• **Exercise description**:
Copy out the material from the line containing "Given: Open the Graphic Styles Libraries menu" down to the line containing "[1254, 329]", with "Permissions" changed to "Privacy" and nothing else altered.

• **Supplied information**:

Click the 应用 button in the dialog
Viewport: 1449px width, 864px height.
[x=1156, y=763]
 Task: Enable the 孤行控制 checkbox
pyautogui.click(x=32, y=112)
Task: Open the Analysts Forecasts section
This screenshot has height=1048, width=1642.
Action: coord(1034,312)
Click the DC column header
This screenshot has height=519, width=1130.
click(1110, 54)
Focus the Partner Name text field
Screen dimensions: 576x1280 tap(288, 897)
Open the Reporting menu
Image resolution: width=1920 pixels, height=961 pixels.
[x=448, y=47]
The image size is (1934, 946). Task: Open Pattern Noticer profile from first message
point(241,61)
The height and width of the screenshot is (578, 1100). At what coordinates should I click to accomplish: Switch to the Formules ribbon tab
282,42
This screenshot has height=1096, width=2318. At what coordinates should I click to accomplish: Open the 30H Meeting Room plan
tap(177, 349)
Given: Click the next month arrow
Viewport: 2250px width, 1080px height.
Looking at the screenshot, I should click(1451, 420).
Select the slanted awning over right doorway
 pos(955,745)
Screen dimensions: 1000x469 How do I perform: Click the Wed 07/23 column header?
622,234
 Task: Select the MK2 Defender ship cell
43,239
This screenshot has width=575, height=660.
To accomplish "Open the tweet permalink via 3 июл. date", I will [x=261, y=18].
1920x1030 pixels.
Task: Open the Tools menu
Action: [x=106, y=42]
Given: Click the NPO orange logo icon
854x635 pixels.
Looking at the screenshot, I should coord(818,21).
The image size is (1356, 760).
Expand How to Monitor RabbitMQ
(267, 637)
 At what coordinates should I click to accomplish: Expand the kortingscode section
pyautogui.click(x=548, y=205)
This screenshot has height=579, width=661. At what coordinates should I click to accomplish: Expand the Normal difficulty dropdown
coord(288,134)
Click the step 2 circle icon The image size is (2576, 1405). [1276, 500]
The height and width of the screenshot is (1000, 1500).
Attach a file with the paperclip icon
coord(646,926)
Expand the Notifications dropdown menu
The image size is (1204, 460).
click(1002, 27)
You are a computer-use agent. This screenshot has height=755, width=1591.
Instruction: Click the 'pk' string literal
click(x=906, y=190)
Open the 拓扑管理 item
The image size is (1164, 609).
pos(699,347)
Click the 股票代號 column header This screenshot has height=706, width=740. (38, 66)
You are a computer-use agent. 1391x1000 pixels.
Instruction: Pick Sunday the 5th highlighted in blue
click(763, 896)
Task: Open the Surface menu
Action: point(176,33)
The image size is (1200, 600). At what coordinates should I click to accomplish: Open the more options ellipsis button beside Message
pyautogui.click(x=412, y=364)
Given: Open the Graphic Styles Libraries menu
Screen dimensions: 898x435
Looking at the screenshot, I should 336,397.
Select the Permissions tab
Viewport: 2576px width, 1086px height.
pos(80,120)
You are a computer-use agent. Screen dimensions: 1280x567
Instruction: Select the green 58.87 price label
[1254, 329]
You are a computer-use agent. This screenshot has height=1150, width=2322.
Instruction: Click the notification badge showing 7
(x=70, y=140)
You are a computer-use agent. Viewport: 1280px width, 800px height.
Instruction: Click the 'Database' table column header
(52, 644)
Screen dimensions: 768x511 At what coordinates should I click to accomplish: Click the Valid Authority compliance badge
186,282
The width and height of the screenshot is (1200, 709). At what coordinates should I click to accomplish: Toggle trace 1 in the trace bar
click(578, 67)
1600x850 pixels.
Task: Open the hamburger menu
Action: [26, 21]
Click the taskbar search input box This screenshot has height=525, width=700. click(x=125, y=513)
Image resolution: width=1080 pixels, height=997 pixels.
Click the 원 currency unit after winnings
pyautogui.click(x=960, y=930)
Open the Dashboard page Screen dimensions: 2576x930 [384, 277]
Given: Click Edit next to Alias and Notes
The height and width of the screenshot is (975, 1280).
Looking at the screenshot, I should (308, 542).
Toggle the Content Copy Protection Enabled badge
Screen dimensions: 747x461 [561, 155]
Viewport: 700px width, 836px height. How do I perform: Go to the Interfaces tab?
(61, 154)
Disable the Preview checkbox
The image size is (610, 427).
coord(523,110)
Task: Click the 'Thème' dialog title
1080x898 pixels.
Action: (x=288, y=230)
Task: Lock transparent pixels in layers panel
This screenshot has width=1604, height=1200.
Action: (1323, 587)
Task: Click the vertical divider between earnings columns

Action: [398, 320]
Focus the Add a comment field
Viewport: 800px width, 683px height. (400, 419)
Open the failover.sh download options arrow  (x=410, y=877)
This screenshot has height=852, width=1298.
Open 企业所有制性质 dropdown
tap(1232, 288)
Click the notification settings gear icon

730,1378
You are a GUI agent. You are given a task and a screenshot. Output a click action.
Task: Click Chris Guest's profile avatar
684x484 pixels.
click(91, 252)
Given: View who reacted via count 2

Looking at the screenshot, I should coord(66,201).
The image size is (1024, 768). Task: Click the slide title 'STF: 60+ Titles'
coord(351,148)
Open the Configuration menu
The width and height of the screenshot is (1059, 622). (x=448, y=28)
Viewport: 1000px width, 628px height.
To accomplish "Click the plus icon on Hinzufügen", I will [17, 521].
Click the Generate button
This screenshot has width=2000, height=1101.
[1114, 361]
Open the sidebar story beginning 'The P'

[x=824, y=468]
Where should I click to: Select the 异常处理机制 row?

• **Answer for the task**:
Given: Open the Graphic Styles Libraries menu
Screen dimensions: 898x435
Looking at the screenshot, I should 336,397.
Select the Privacy tab
Viewport: 2576px width, 1086px height.
pos(80,120)
You are a computer-use agent. Screen dimensions: 1280x567
Instruction: Select the green 58.87 price label
[1254, 329]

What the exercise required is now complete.